____ Text passage

[BioC] countMatches() (was: table for GenomicRanges)
Cook, Malcolm
MEC at stowers.org
Tue Jan 8 18:38:56 CET 2013
.Hi Tim,
.
.I could add the %ov% operator as a replacement for the old %in%. So you
.would write 'peaks %ov% genes' instead of 'peaks %in% genes'. Would just
.be a convenience wrapper for 'overlapsAny(peaks, genes)'.
[cloak off]
Herve, I think this is the BEST course, and except for one letter, is what I hoped I meant back when I wrote:
> If so, may I suggest that Herve stay the
> course, with the
> addition of
> '"%ol%" <- function(a, b) findOverlaps(a,
> b, maxgap=0L,
> minoverlap=1L, type='any', select='all') > 0'
Stay the course, captain.
[cloak on]
.
.Cheers,
.H.
.
.On 01/07/2013 11:45 AM, Tim Triche, Jr. wrote:
.> So why not leave %in% as it was and transition everything forward to
.> explicitly using { `%within%`, `%overlaps%`|`%overlapping%`, `%equals%`
.> } such that
.>
.> identical( x %within% table, countOverlaps(x, table, type='within') >
.> 0 ) == TRUE
.> identical( x %overlaps% table, countOverlaps(x, table, type='any') >
.> 0 ) == TRUE
.> identical( x %equals% table, countOverlaps(x, table, type='equal') >
.> 0 ) == TRUE
.>
.> and for the time being,
.>
.> identical( x %overlaps% table, countOverlaps(x, table, type='any') >
.> 0 ) == TRUE ## but with a noisy nastygram that will halt if
.> options("warn"=2)
.> No breakage for %in% methods until such time as a full deprecation cycle
.> has passed, and if the maintainers can't be arsed to do anything at all
.> about the warnings by the second full release, then perhaps they don't
.> really care that much after all. Just a thought?
.>
.> From someone (me) who has their own issues with keeping everything up
.> to date and should know better. If you want to use %in% for
.>
.> peaks %in% genes (why on earth would you do this rather than peaks
.> %in% promoters(genes), anyways?)
.>
.> then a nastygram could be emitted "WARNING: YOUR SHORTHAND NOTATION IS
.> DOOMED AFTER BIOC 2.13, YOU WILL BE ASSIMILATED" and everyone is (more
.> or less) happy.

________
____ Data to examine

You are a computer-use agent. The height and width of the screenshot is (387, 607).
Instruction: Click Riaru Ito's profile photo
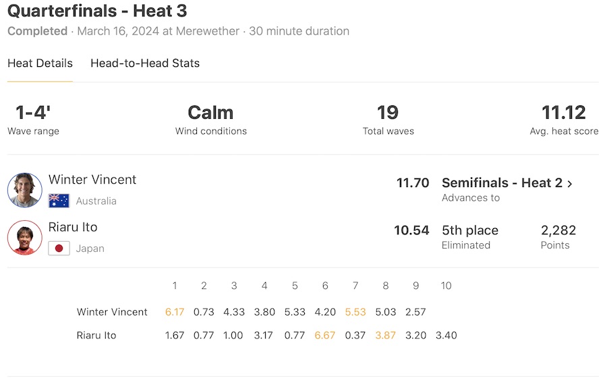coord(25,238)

________
____ Data to examine

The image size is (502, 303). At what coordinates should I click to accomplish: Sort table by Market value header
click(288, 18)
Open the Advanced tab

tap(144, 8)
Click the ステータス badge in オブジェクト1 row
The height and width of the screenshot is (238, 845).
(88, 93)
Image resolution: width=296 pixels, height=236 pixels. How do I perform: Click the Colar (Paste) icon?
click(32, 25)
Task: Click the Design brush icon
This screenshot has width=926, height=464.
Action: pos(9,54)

________

- Goal of the exercise: Reproduce the part of the mailing-list post about overlap operators above, starting with "Cook, Malcolm" and going on through "for 'overlapsAny(peaks, genes)'.".

- Task answer:
Cook, Malcolm
MEC at stowers.org
Tue Jan 8 18:38:56 CET 2013
.Hi Tim,
.
.I could add the %ov% operator as a replacement for the old %in%. So you
.would write 'peaks %ov% genes' instead of 'peaks %in% genes'. Would just
.be a convenience wrapper for 'overlapsAny(peaks, genes)'.